Hendra mengatakan pertumbuhan kebutuhan akan energi listrik masyarakat dan industri pasti akan bertambah. Karena itu PLTA Batangtoru diharap akan menjawab kebutuhan itu nantinya di samping sumber EBT lainnya.
Terpisah, Agus Djoko Ismanto, Senior Advisor Lingkungan PT NSHE menyebut luas lahan yang dipakai PLTA 510 MW sangatlah kecil cuma 0,07 persen atau seluas 122 Ha dibanding total ekosistem Batangtoru berstatus APL seluas 163.846 Ha.
“Dengan mengikuti regulasi Kementerian Lingkungan Hidup dan menggandeng Universitas Sumatrea Utara (USU), PT NSHE memiliki program reboisasi dan pelestarian lingkungan sepanjang daerah aliran sungai Batangtoru,” ujarnya.
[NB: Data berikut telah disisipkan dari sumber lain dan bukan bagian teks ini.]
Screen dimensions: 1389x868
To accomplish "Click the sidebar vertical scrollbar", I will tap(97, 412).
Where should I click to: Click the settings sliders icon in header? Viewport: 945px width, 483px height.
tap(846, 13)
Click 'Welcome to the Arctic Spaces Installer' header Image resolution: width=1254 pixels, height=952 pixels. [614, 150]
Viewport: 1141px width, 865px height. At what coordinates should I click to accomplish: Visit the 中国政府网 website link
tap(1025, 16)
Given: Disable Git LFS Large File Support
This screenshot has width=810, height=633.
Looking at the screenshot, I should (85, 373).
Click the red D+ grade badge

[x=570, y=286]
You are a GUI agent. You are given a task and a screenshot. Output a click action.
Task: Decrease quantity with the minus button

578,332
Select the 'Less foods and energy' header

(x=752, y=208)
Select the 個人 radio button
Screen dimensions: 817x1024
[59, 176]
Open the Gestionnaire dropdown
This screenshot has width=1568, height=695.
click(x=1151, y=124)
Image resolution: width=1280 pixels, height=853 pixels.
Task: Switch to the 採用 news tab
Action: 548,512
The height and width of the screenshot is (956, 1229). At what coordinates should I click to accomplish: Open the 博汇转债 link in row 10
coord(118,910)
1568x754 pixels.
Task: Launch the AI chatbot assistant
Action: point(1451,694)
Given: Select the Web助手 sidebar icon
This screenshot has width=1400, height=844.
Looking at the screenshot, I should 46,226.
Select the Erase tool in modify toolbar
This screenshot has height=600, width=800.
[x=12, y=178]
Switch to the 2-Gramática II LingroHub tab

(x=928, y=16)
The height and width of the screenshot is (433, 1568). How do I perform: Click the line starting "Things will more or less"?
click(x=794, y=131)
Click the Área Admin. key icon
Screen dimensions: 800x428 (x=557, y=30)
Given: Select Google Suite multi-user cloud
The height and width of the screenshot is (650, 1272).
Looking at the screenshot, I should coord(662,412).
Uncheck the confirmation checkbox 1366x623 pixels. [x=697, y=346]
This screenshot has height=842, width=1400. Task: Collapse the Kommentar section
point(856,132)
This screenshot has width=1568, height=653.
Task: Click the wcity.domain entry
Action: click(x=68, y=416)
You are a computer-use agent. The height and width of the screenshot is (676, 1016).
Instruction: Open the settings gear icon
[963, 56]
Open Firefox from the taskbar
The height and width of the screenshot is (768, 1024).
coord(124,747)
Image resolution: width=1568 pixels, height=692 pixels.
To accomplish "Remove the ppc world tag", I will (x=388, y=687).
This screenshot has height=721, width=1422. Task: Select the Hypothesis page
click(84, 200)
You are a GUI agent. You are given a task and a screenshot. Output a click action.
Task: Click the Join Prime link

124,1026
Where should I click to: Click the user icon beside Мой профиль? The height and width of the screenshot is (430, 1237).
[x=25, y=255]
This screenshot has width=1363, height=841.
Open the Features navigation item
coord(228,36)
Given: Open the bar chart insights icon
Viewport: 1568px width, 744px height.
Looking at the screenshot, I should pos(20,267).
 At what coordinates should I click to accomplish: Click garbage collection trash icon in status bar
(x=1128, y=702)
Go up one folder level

Bahkan kata dia, dalam menjalankan program tersebut NSHE yang memiliki sejumlah pakar ahli lingkungan juga melibatkan kelompok pecinta alam. “Nyawa PLTA itu adalah air, dan sangat tidak mungkin kami merusak lingkungan sebagai penyangga air,” terang Agus.
“PLTA Batangtoru juga memberikan kontribusi sistem penyangga kehidupan dan keberlanjutan suplai air, selain pengendalian erosi pada tebing dan bukit juga meningkatkan daya dukung lingkungan dan konservasi habitat Orangutan Tapanuli serta satwa lainnya,” ujarnya.
Menurut Agus, sebuah investasi pembangunan yang besar hingga mencapai Rp21 triliun tak mungkin untuk di sia-siakan.Banyak potensi ekonomi yang terberdayakan dari proyek PLTA ini,” Ujarnya. (Rts/red)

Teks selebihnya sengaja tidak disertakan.